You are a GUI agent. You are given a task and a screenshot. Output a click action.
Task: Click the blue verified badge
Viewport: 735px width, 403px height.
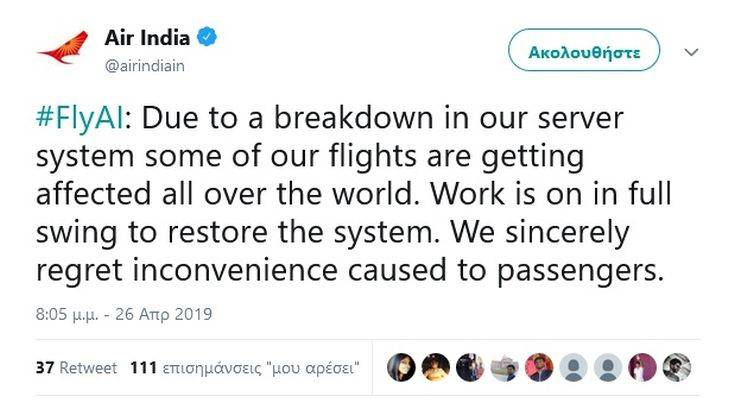click(207, 38)
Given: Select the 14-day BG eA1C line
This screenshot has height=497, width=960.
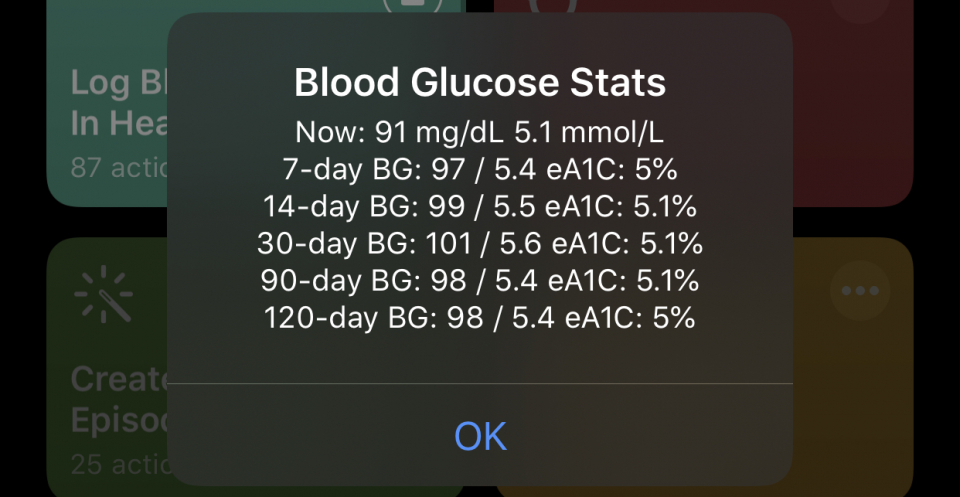Looking at the screenshot, I should point(480,207).
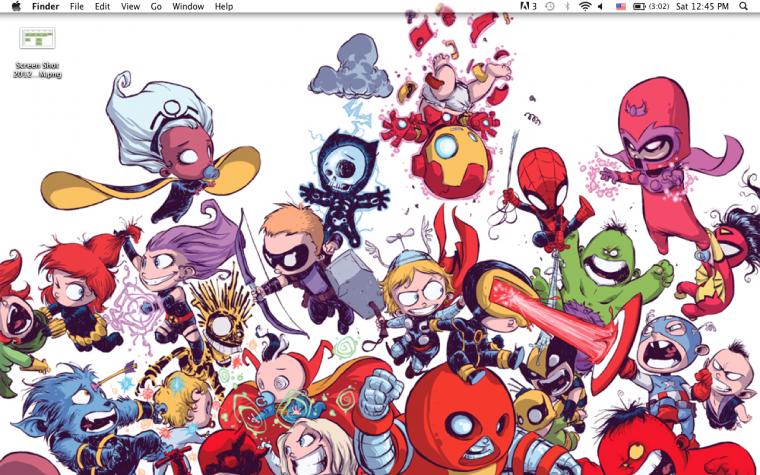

[What you have to do] Write out the material above as a numbered list, one line per item, leaving out any blank lines and any pictures.

[Completed exercise]
1. You are a GUI agent. You are given a task and a screenshot. Output a click action.
2. Task: Click the blue verified badge
3. Viewport: 735px width, 403px height.
4. click(207, 38)
5. Given: Select the 14-day BG eA1C line
6. This screenshot has height=497, width=960.
7. Looking at the screenshot, I should point(480,207).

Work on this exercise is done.